Children born after apartheid
Tracked the lives of a select group of people who were born in 1990. Now some scientists. DM168 caught up with the author. By
“There are all sorts of variations of language, which communicate a cultural understanding of what’s going on. But what really is strong, which parallels the development of the group, is the incredible sense of freedom they have. Though they might be unemployed, or might not have finished schooling, many of the young people I spoke to had the sense that the world is full of possibilities for them, and in a way that wasn’t the case with their parents.”
This does not apply to everyone. A few days before she was to interview a participant who left school at 15, his mother let the study know he had been sentenced to 40 years in jail for hijacking and murder.
“So, by no means did all of the people in the study turn out well. A lot of people turned out really poorly, and their circumstances are so constrained. One woman wrote and passed her matric but could never afford to go to Pretoria to get her matric certificate; so she was just stuck,” says Richter.
When the study began, it was thought there might be drug problems, but drugs subsequently become a much bigger feature.
“Drugs in the suburban area increased at an incredible rate. Almost every participant spoke of their own experience with drugs, or experiences of their friends with drugs. At the start in 1990, in formerly coloured areas, there were drug problems. Now, everybody is conscious of drugs. Some people speak about the worries of their own children, because now we’ve got a third generation of children born to this cohort,” says Richter.
Surprisingly to Richter, participants were largely disconnected from news and political debate. There was also less participation in formal groups, such as choirs and community groups, than there was with the parents. “There were more informal friendship circles; Twitter friends and Instagram followers. So it’s a different kind of affiliation.”
Reflecting on the findings, during the book launch, Richter told the audience: “Experiences and exposures in early childhood, and intergenerationally, create footpaths to adult health and human capital. However, these effects are not fixed; there is substantial room for individual trajectories to be changed under altered conditions. While South Africa has changed, it has not yet changed enough, or changed in the right direction, for all young people to reach their full human potential, free of the constraints of generations of poverty and adversity.”

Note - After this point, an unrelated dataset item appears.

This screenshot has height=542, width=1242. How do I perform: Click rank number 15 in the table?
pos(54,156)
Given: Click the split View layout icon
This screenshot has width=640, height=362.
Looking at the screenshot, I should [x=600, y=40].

While South Africa has changed, it has not yet changed enough, or changed in the right direction, for all young people to reach their full human potential, free of the constraints of generations of poverty and adversity
Birth to forty?
“I have long felt a responsibility to tell the story of Bt30. Mainly because I am the only person among the group that started the study in 1989 who is still actively involved in the project. Also because, for me, many of the staff, and the participants and their families, Bt30 was always more than a study. I am very grateful that I had the opportunity to contribute to and be part of Birth to Thirty. It is one of the big achievements of my career,” says Richter.
To get to where it is, the study faced many challenges, not the least of which has been funding. Numerous funders have helped it continue.
“We started with 3,200 children; that’s a lot of children to do physical exams and psychological tests on. We were constantly needing money, space, vehicles and other resources. But we made it through that time; it was a bit of a struggle,” she says, adding that it was only in the ninth year of the study, after surmounting various challenges and securing additional funding, that they could begin to consider extending it to 20 years.
“We have every intention of going to 40 years – I won’t go with them to 40 years, but my colleagues will,” says Richter, who is now 72. She adds: “Longitudinal studies are incredibly expensive and incredibly complicated. Many of them run out of funding just as they get to the point where they see results. It’s in the fifties and the sixties where you start to see the impact of the burden of health. Many people stay relatively healthy until their late thirties and forties. And it’s after that where the mental health issues, relationship stability, work, all of that begins. That’s the life you’ve now got. Lots of studies run out of money before they get to that point. So we’re really hoping to be able to continue.”